Coworking spaces – the alternative to mainstream offices (Part One)
As the work paradigm is nowadays changing, co-working spaces and communities are not just a trend anymore. They are here to stay.
We definitely live in an age of information. Facing times of change and adaptability, classic jobs and technical skills alone are being overcome by a combination of hard and soft skills, which creates more complete skillsets. Statistics show that young people change their jobs or professional interests more often than before – when one used to have the same job for maybe decades.
In this context, professions are rebranded, freelancing is on the increase, young individuals venture themselves more into becoming entrepreneurs, new ideas are replacing the existing paradigms and start-ups fill places which big enterprises haven’t absorbed yet. Therefore, people sometimes need a stimulating environment, a vibrant atmosphere, or sometimes just a private desk where they can work at their own pace.
For these people, the mainstream corporate environment seems to be uncomfortable. They want to work according to a self-imposed schedule, establish networks and avoid routine, without tight rules set by rigid bosses. As for new entrepreneurs, they often can’t afford to rent large office spaces or they are simply not willing to.
Luckily, there is a popular alternative to “hamster-wheel” type of desk-jobs and it’s called “coworking”. In a nutshell, coworking spaces are shared environments, where people can work independently, establish networks easier, swap ideas, knowledge, contacts. The range of people who choose to work within those spaces is wide, from freelancers and entrepreneurs to even corporate workers.
What does “coworking” mean?
The word “coworking” (without hyphen) was defined in 2005 by Brad Neuberg, a programmer who set up the first space of this sort, in San Francisco. During the next year, his idea went national. As we speak, there are thousands of coworking spaces or hubs around the world, and even if they differ sometimes, in terms of organization, design, community or size, their main characteristic is that they are a logical reaction to the classic, formal offices, where strict rules, routine and monotonous atmosphere can restrain productivity, creativity and the flow of ideas.
It can be said that coworking spaces suit the needs of their members in a better way than classic office spaces.

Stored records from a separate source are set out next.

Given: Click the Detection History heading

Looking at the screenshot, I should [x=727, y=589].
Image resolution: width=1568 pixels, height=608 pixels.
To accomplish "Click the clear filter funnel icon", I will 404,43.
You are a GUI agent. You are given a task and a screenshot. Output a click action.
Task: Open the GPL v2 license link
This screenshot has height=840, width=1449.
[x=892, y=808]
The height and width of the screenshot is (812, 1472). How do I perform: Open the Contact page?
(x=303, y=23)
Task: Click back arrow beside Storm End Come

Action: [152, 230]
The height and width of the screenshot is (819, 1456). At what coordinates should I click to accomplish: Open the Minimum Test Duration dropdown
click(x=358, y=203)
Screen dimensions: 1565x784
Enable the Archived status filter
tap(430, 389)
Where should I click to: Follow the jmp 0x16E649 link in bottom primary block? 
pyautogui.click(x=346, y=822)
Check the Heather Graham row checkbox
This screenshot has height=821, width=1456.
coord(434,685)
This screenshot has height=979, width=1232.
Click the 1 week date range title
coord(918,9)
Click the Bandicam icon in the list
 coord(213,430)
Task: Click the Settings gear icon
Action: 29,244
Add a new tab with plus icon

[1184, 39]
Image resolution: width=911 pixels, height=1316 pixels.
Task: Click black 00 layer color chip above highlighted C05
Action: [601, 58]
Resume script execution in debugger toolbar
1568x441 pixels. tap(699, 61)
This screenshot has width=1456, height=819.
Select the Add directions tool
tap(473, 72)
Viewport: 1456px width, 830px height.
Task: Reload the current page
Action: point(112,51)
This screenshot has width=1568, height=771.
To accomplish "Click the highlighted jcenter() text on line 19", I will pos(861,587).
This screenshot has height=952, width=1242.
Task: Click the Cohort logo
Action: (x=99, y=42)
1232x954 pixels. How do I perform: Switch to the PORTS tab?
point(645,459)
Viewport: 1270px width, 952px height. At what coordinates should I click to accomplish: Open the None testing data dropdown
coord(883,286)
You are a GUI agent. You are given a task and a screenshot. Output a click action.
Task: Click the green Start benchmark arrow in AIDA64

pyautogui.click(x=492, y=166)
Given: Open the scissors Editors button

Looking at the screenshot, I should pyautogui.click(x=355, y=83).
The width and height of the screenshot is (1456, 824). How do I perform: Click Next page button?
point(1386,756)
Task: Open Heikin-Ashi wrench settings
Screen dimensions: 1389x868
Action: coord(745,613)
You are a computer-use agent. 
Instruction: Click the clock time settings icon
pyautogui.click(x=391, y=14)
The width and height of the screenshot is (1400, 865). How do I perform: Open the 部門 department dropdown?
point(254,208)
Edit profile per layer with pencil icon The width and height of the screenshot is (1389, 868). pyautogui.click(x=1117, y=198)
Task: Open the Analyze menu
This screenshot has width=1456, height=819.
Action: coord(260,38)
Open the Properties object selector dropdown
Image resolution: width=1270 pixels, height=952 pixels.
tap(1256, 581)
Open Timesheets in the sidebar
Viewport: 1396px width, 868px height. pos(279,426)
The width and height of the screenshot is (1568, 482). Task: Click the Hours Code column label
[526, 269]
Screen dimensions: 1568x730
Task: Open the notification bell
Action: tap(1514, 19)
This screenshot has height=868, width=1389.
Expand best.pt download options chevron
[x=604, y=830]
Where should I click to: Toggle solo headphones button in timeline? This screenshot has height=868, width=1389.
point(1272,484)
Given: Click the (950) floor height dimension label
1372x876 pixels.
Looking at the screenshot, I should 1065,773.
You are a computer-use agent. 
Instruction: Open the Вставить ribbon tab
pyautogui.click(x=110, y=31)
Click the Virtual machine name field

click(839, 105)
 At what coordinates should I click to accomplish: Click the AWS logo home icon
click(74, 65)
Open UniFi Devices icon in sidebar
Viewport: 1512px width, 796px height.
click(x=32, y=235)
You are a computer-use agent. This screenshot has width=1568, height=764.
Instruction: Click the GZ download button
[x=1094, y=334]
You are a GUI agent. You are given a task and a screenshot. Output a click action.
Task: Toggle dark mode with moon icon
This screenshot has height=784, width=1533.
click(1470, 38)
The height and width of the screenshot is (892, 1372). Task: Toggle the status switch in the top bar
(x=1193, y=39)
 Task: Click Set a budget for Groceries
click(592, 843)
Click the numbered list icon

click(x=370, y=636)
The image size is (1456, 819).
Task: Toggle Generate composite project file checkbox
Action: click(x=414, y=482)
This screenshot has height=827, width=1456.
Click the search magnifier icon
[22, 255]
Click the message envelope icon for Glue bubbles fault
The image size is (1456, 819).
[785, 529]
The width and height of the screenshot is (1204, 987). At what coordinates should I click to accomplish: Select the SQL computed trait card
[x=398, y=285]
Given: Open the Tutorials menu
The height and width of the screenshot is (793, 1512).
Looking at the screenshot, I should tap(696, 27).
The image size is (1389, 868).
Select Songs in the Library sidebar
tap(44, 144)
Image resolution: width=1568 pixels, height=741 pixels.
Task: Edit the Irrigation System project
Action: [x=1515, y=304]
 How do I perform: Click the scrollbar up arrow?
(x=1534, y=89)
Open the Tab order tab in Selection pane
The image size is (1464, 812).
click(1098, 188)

This is because a place like this combines private, individual offices, if this is what you need, with large, common areas where you can get involved in round-table discussions, openly and informally. Further facilities can include conference rooms for rent or office equipment, depending on the size and notoriety of the place.
If you frequent a coworking space, you can also meet interesting people, connect with them and share ideas over a cup of coffee, as these places have shared kitchens as well, or so-called “coffices”. On the other hand, if you’re a start-up founder, you don’t need a whole office building for your business. Instead, you can just use the services of a coworking space, which are usually cheaper.
All in all, we can easily observe how the coworking trend is growing. Even some multinationals and large corporations started to implement this trend within their own office environment because they noticed that it’s useful, productive, and it benefits the employees. It remains to be seen, in the near future, whether this will be a new strategy for all corporations or coworking spaces will slowly attract everyone from corporate offices. Either way, it is certain that things won’t stagnate.
But is there more to coworking spaces than just joint work? Well, some coworking spaces aspired for more, so they became hubs, sometimes called social start-ups. In time, by constantly organizing events, conferences or leisure activities, these hubs generated stimulating communities. Which brings a new light on the concept of coworking and the role of this phenomenon in present society.